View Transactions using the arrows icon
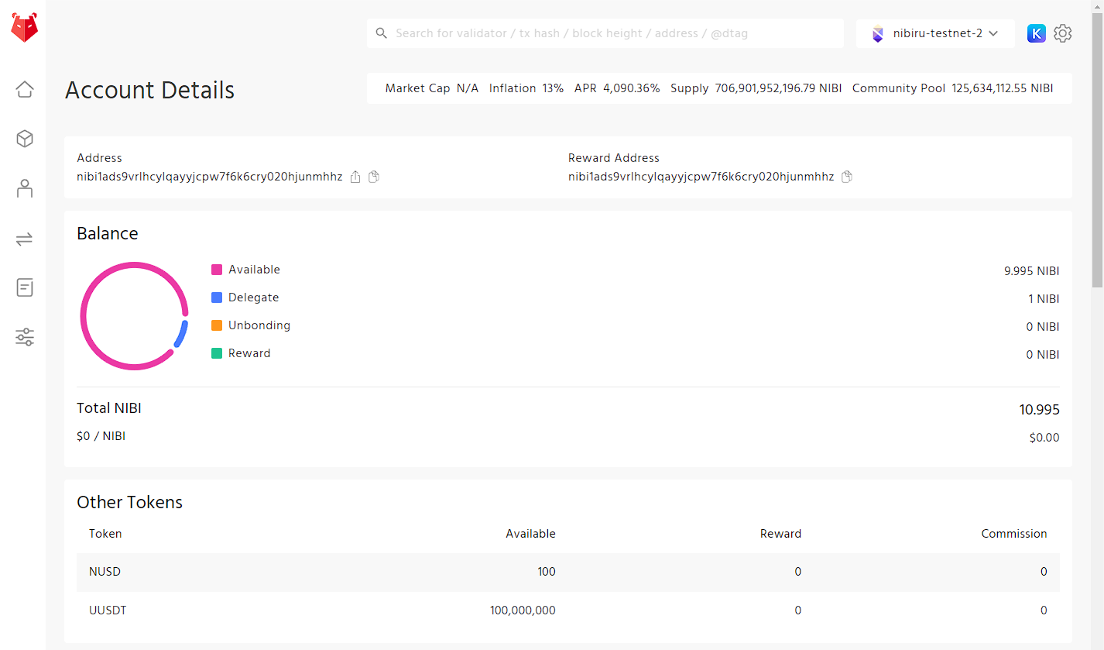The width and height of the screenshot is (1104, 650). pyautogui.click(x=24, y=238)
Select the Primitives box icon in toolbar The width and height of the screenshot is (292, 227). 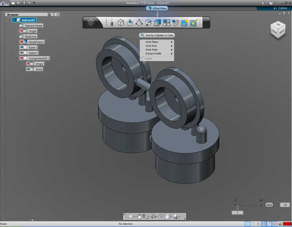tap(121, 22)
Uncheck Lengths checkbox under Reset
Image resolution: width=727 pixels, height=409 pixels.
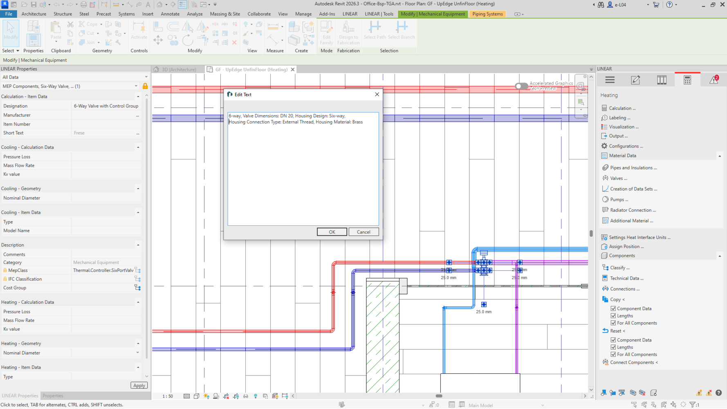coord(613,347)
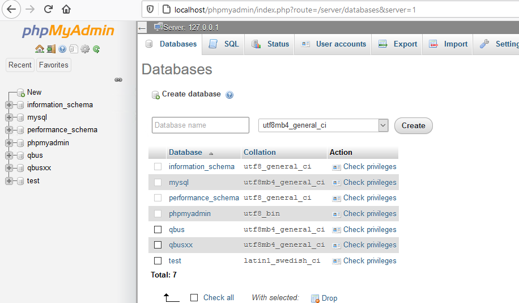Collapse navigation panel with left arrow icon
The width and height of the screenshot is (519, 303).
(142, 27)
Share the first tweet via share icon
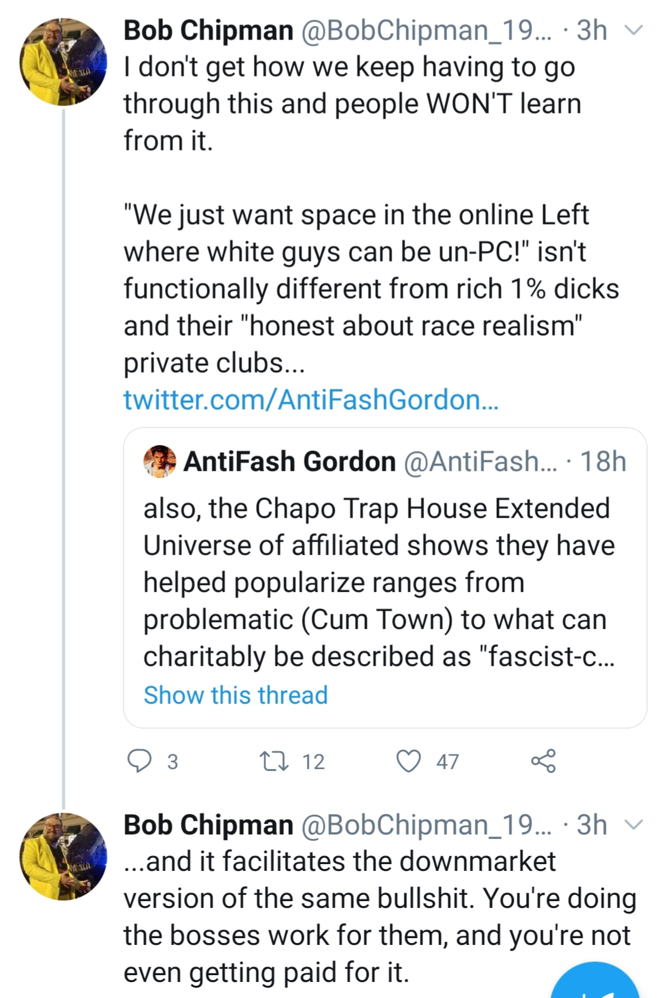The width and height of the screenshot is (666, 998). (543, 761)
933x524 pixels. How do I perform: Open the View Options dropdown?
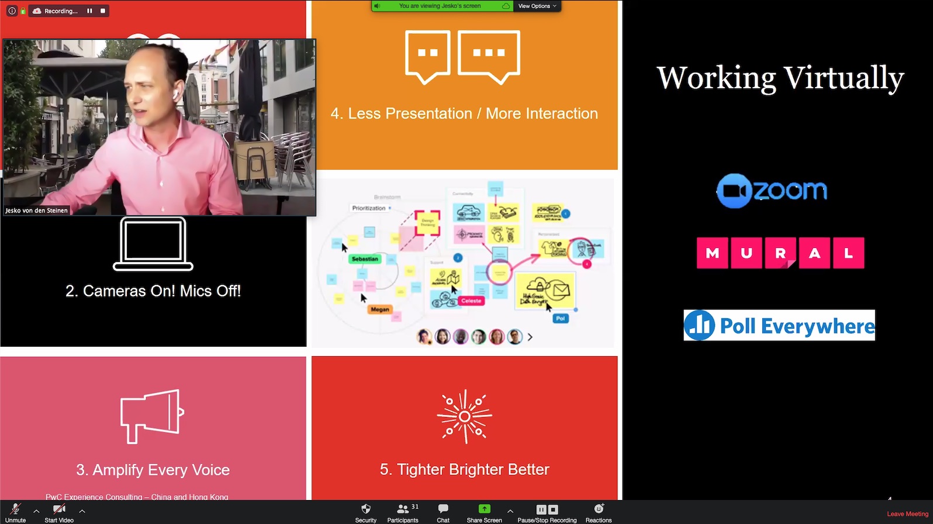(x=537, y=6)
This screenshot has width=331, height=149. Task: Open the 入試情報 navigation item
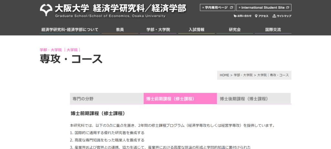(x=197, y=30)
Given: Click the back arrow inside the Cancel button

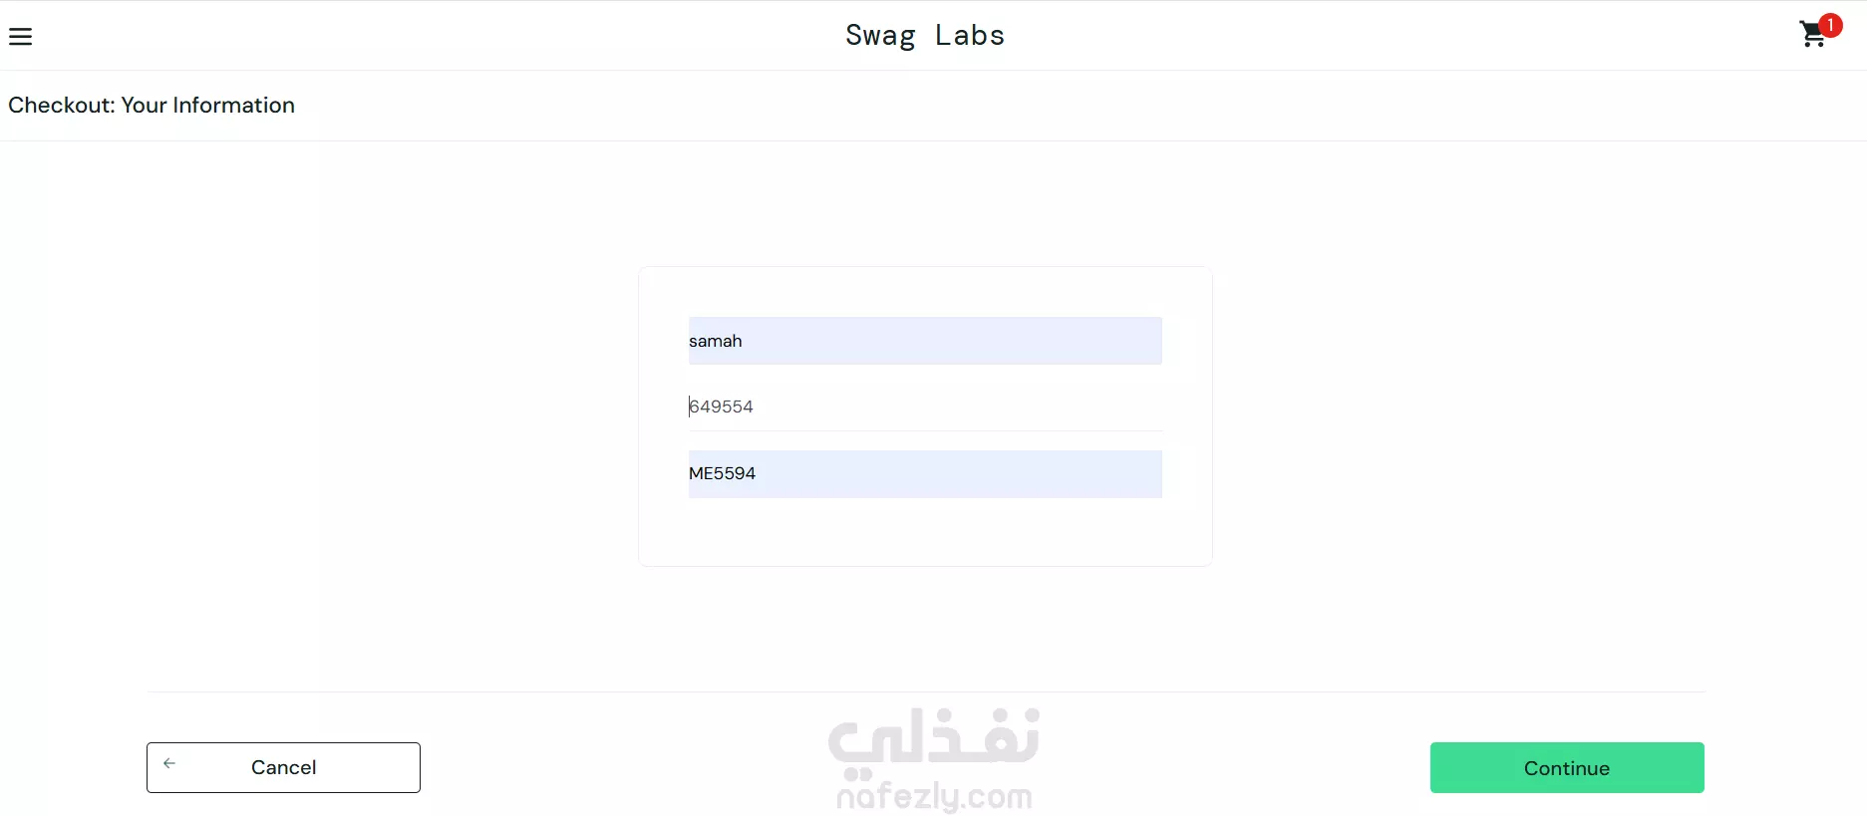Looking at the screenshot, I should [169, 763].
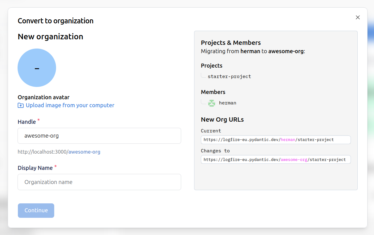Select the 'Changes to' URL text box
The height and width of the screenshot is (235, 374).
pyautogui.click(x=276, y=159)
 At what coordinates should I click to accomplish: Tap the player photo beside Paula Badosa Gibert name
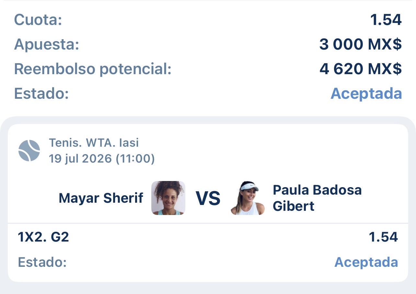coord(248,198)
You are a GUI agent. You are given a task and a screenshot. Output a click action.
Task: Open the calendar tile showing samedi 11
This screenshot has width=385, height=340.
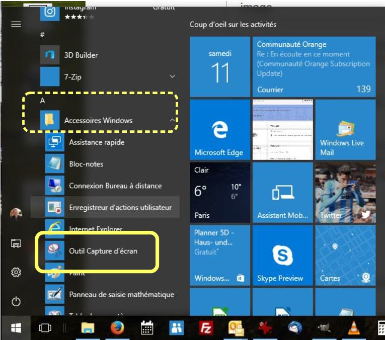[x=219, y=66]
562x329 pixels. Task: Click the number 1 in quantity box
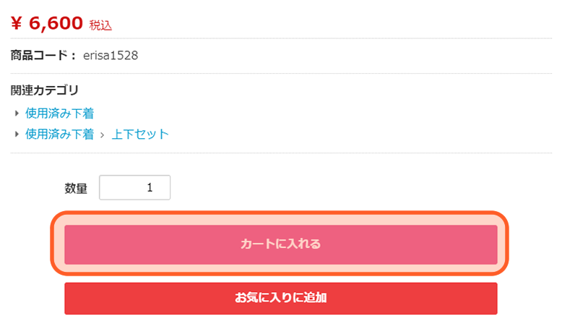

· · · ·

Everything from the line with "Task: Open the calendar" through the last line above must be repeated exactly, except the pictures.

Task: Open the calendar tile showing samedi 11
This screenshot has width=385, height=340.
[x=219, y=66]
562x329 pixels. Task: Click the number 1 in quantity box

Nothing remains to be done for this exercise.